High-efficiency chiral separations of N-derivatized amino acids by packed-capillary electrochromatography with a quinine-based chiral anion-exchange type stationary phase

Abstract

An anion-exchange type chiral stationary phase (CSP) was evaluated regarding applicability for the separation of enantiomers of chiral amino acids in packed-capillary electrochromatography (CEC). Thus, 5-μm porous silica particles were modified with a basic tert.-butyl carbamoyl quinine chiral selector, and this modified chiral sorbent was packed into fused-silica capillaries of 75 and 100 μm I.D., respectively, with a packed bed of 25 cm.
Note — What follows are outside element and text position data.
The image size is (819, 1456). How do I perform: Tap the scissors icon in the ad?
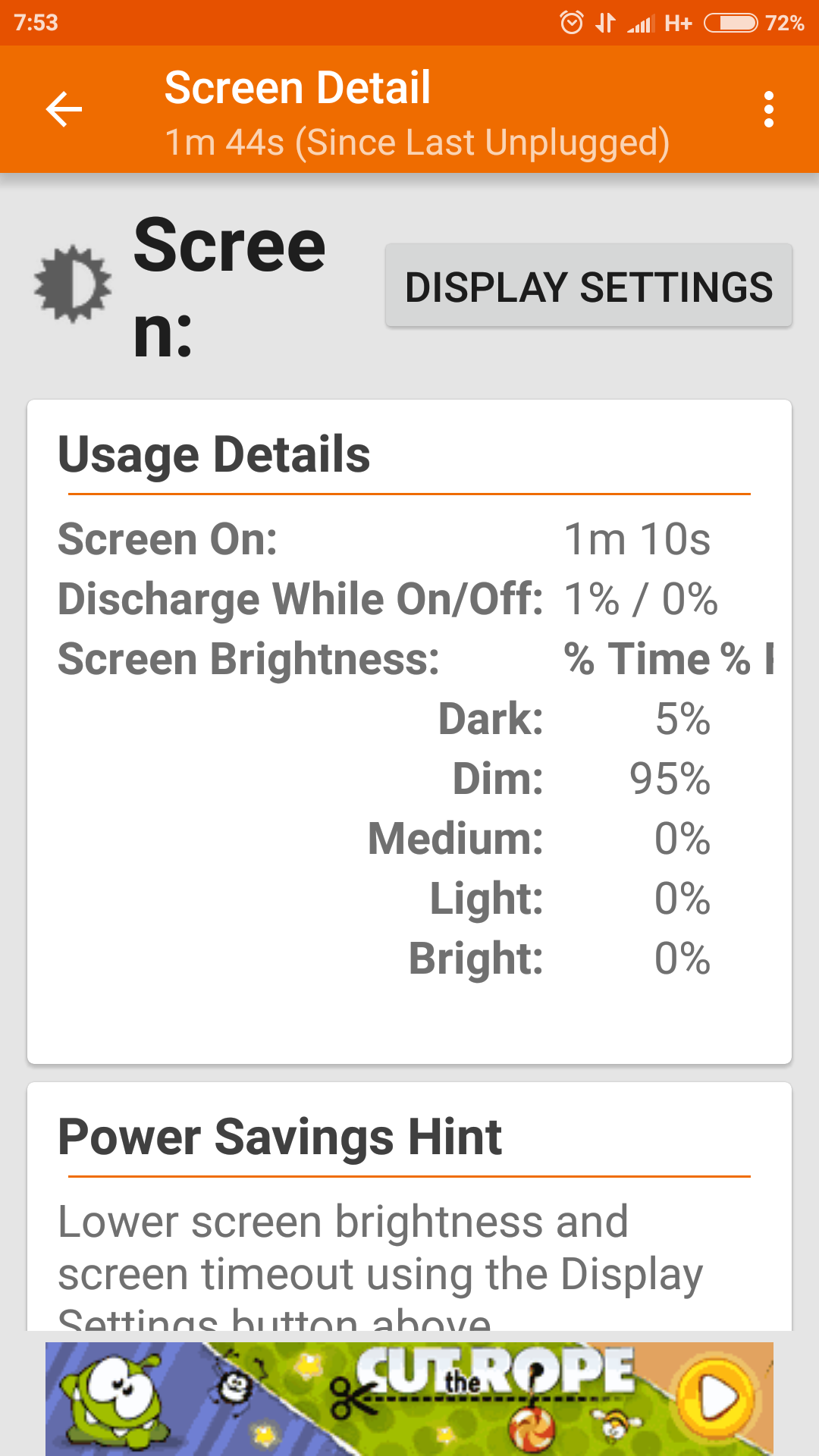[x=353, y=1399]
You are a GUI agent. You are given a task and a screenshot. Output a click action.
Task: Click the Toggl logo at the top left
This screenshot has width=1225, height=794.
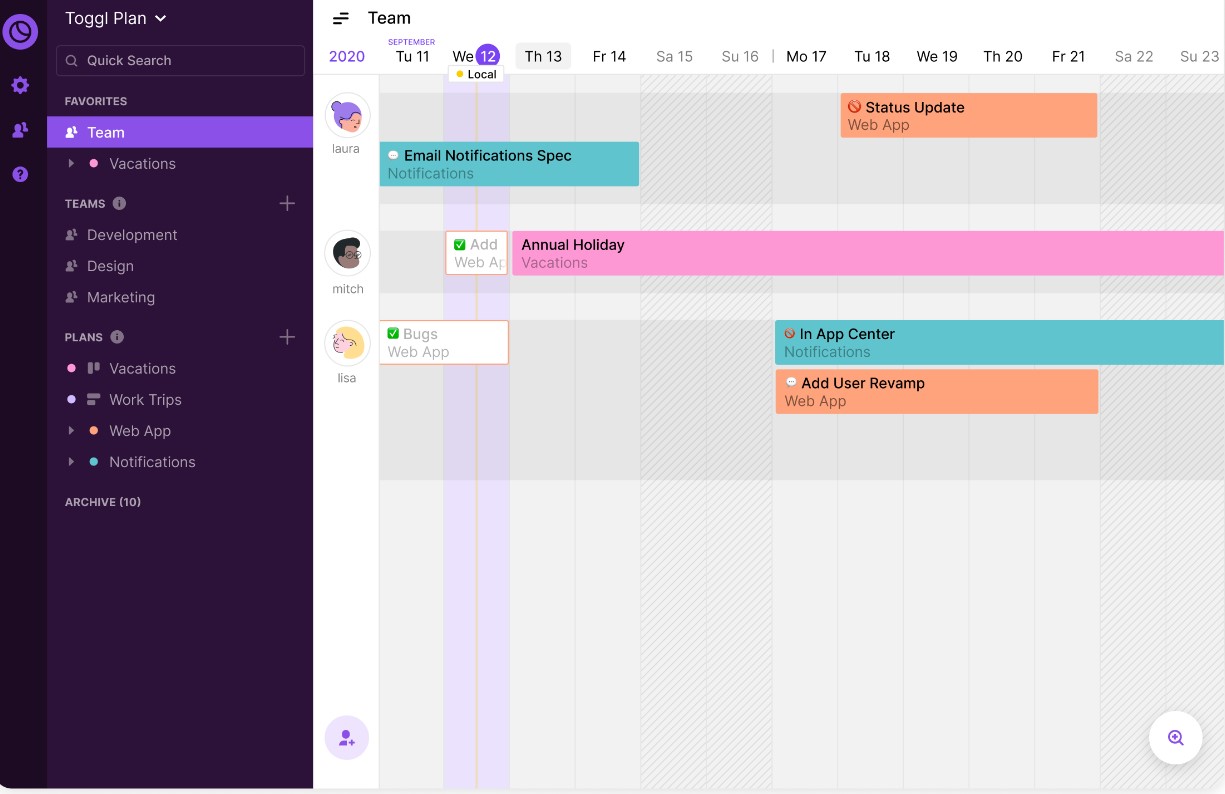[20, 31]
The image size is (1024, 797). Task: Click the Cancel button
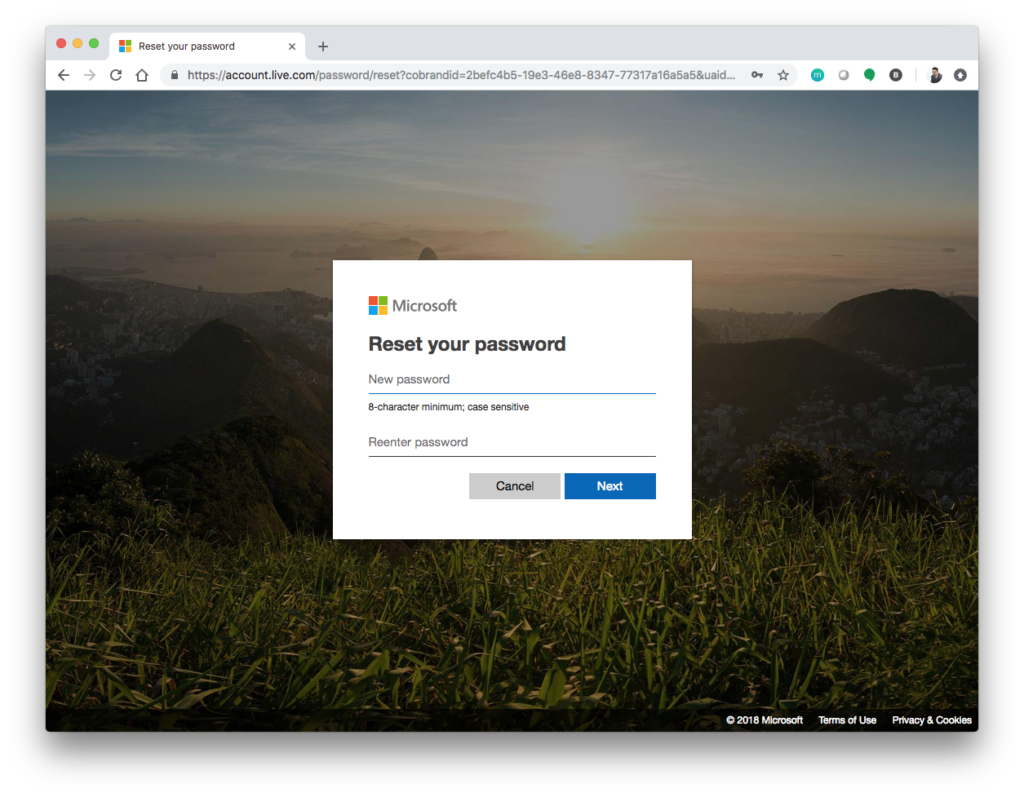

When an electric field is applied across the capillary the electroosmotic flow generated by this new packing material may be reversed compared to bare silica, depending on the buffer or mobile phase pH. At pH values below ca. 6.3 the net charge of the chirally modified silica surface is positive and thus the electroosmotic flow is directed towards the anode. Accordingly, electrophoretic migration of the anionic analytes and electroosmotic flow have same directions. This new chiral anion-exchange CEC separation technique was used to separate the enantiomers of N-derivatized α-amino acids, e.g. N-(9-fluorenylmethoxycarbonyl) α-amino acids and N-(3,5-dinitrobenzyloxycarbonyl) α-amino acids. Enantioselectivity values were as high as in HPLC and efficiency was typically by a factor of 2 to 3 higher than in HPLC regarding theoretical plate numbers per meter. The influence of mobile phase parameters (pH, organic modifier, buffer concentration) on electroosmotic flow behaviour as well as on effective retention and separation of the analytes has been investigated.